BEGIN Source passage
Run the HQTB Workflow

This page explains how to run the complete HTQB (high-quality template based) worfklow and how to collected the neccessary data.

For more information about the steps of the worfklow, see Overview of the HQTB Workflow.

HQTB: Quickstart

The workflow can either be run directly from the command line or its functions can be called from inside a Python script. The input in both cases is a configuration file that contains all information needed (data file paths and parameters) to run it.

The configuration can be downloaded using the command line:

specimen setup config

This downloads a basic version with minimal parameters suitable for beginners. To download the advanced version that allows to adjust more parameters, add -t hqtb-advanced to the command. For further options, refer to the manual page (specimen setup config --help).

To download the configuration file using Python, use:

import specimen
specimen.util.set_up.download_config(filename='./my_basic_config.yaml', type='hqtb-basic')

As with the command line access, the type can be changed to hqtb-advanced.

After downloading the configuration file, open it with an editor and change the parameters as needed. Missing entries will be reported when starting the worfklow.

To run the worfklow using the configuration file, use

specimen hqtb run pipeline "config.yaml"
END Source passage
BEGIN Recorded information
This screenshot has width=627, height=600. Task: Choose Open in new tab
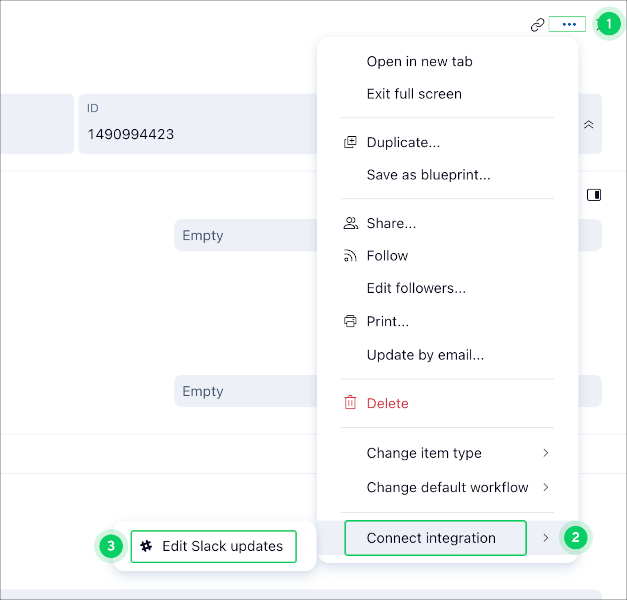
END Recorded information
BEGIN Recorded information
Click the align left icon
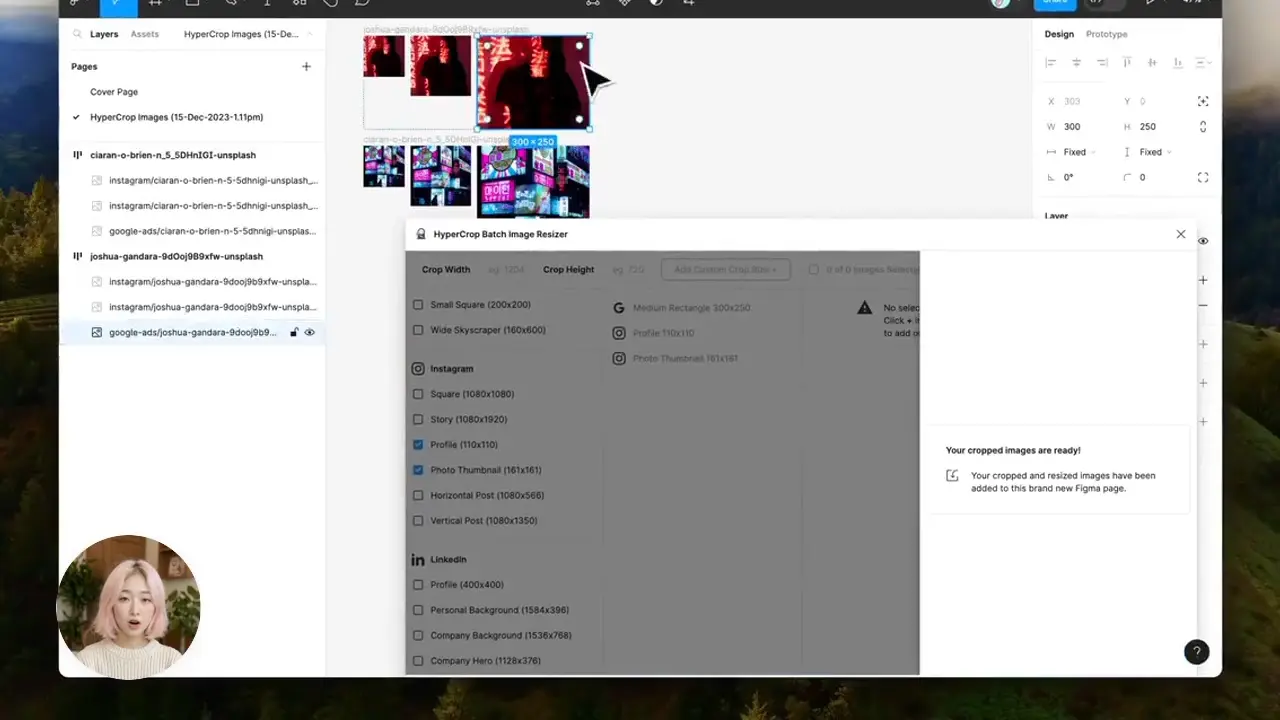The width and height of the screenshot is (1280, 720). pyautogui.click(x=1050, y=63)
END Recorded information
BEGIN Recorded information
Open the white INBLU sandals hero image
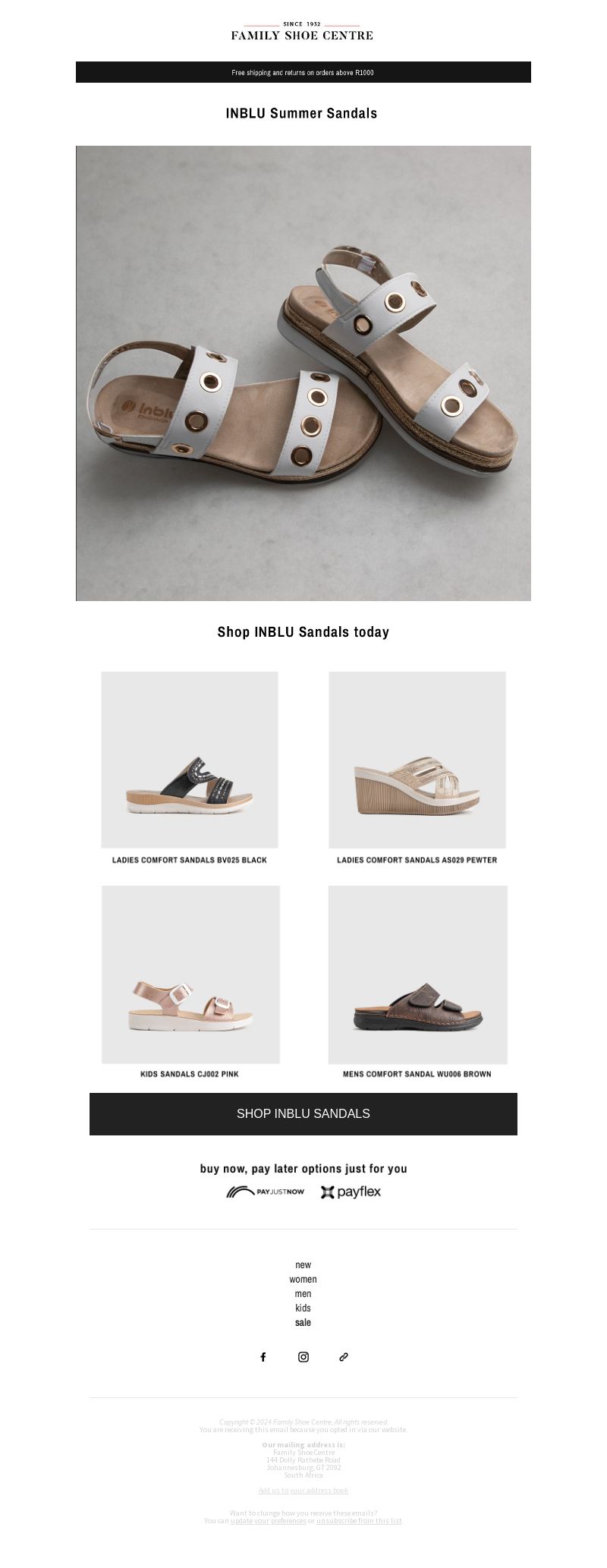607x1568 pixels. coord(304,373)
END Recorded information
== Exercise requirements ==
Reproduce the passage of the HQTB workflow page from "The configuration can" up to and including "setup config --help).", replacing "beginners" with "new users".

== Written reply ==
The configuration can be downloaded using the command line:

specimen setup config

This downloads a basic version with minimal parameters suitable for new users. To download the advanced version that allows to adjust more parameters, add -t hqtb-advanced to the command. For further options, refer to the manual page (specimen setup config --help).